How to be a student pilot and still eat.
Flight training is expensive and unfortunately trying to fit aviation into student financing programs is like trying to fit a round peg into a square hole. But don’t give up, there are lots of ways to help cover the costs of getting your license.
1.) Train Smarter
Because you pay by the hour, the single best way to control your overall costs is to make sure you are maximizing your training potential every single flight. Do your homework, be an engaged student, ask all the questions you can think of, and never underestimate the amount of work you will do on the ground. Chat with fellow pilots about their experiences, learn from their mistakes and be inspired by their pathway. Finally, if at all possible try to go all in, fly as often as you can afford and try to immerse yourself in the experience. Generally, the faster you complete your training, the less you will spend overall.
2..) Scholarships and Bursaries
There are lots of options for scholarships in the aviation industry but you need to watch that the scholarships you are applying for will cover flight training. There are some aviation specific scholarships, usually sponsored by local flying clubs, pilot associations or companies involved in the industry. Other scholarships may also be able to be applied to flight training, as long as they can be applied towards vocational training. As with most scholarships, be prepared to apply for anything you can find. Often the more obscure ones don’t get many applicants and you can increase your chances of winning them. Keep a close eye on our Facebook page, scholarships will be shared there whenever they are available.
There are many organizations that are willing to sponsor a student for some or all of their flight training. These organizations include many Indigenous groups, the military, groups that promote the advancement of minorities in STEM fields and fly- in communities depending on pilots for their day to day lives. Make sure to ask around to see if there is a program that supports students that you may qualify for, as every little bit helps. While many airlines have moved away from direct sponsorship of students, as recovery from Covid-19 collides with the effects of long term pilot shortages we may begin to see a return of this type of finding as well.

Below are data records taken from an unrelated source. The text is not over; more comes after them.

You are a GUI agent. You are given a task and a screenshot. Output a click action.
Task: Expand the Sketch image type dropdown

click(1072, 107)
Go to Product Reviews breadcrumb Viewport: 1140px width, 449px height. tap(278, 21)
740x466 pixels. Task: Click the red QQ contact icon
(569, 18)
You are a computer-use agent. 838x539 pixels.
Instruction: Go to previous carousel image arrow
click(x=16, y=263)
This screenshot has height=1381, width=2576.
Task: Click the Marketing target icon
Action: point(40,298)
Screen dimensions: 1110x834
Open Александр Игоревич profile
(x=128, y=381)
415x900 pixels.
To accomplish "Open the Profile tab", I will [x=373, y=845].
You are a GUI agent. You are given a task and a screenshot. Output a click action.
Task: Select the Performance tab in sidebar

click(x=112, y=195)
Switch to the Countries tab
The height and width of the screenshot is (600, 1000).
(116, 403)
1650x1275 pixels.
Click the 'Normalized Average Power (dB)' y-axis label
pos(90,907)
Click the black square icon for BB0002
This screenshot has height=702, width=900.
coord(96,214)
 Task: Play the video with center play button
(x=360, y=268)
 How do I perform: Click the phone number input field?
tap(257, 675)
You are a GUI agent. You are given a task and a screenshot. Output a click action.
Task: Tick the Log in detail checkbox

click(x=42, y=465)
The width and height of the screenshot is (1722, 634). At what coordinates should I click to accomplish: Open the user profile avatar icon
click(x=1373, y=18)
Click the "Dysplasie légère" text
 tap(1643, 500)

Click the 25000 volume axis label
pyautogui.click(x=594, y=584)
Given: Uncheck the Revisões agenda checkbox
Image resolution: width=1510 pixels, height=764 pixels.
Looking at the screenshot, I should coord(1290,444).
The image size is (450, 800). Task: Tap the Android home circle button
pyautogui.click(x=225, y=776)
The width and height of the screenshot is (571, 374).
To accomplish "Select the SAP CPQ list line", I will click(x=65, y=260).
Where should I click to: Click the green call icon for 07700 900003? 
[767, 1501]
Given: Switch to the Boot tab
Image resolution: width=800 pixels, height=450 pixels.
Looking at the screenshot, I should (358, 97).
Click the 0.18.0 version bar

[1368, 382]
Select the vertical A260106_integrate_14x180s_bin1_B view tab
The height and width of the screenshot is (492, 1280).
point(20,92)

BFC is an accredited Private Vocational Institution and because of that, students may be eligible to use RESPs to help finance their education. You will need a letter of acceptance to take to the account administrator so make sure to apply early.
5.) Traditional Student Aid
Commercial flight training does qualify for funding under the Manitoba Student Aid Program but be warned the program cap is quite low. You will need your letter of acceptance from your school, as well as your last year’s tax return and your banking information. If you are a dependent student or are married or living common law you will also need your parents or spouse’s previous years tax returns as well. Manitoba Student Aid has more information directly on their website at www.edu.gov.mb.ca/msa/
6.) Personal Loans and Student Lines of Credit
Flight training is still career education and Student lines of credit are a fantastic option for students looking for a little (or a lot) of help financing their futures. These student lines of credit can be used to cover anything from books to flight time to living expenses and can make flight training just a little more affordable without resorting to heavy credit card debt. Brandon Flight Centre has partnered with Fusion Credit unition to help streamline the approval process and get you in the air faster. However that is not your only option for lines of credit. Feel free to talk to your own financial institution about options, particularly if you already have a long standing relationship with them. You will need a letter of acceptance from us and usually a cost breakdown at a minimum but feel free to have your financial institution call us directly to discuss your needs if they have any questions. Once they understand the process and the career paths its usually a little easier to get them to sign off.
7.) Flexible training schedules
When all else fails there is always the option to train part time. While it may cost you a little more over the course of the program as you spend more time reviewing material it does give you the ability to continue to work either full or part time while you train. Alternatively, take advantage of the longer daylight hours during the summer to train before or after work. Those flexible scheduling options can make training just a little more attainable and get you started on your dream career a little bit sooner.
Other financial tips:
Did you know that you can claim a portion of your tuition back on your taxes if you are enrolled in a commercial license program? If you are a commercial student, you will be provided with a T2202 form at the end of February to claim your tuition. If you are a private student but intend to pursue commercial training, make sure to let us know. You may also claim a portion of your tuition, but only if you sign a declaration of intent stating that you will be enrolling in a commercial program in the future.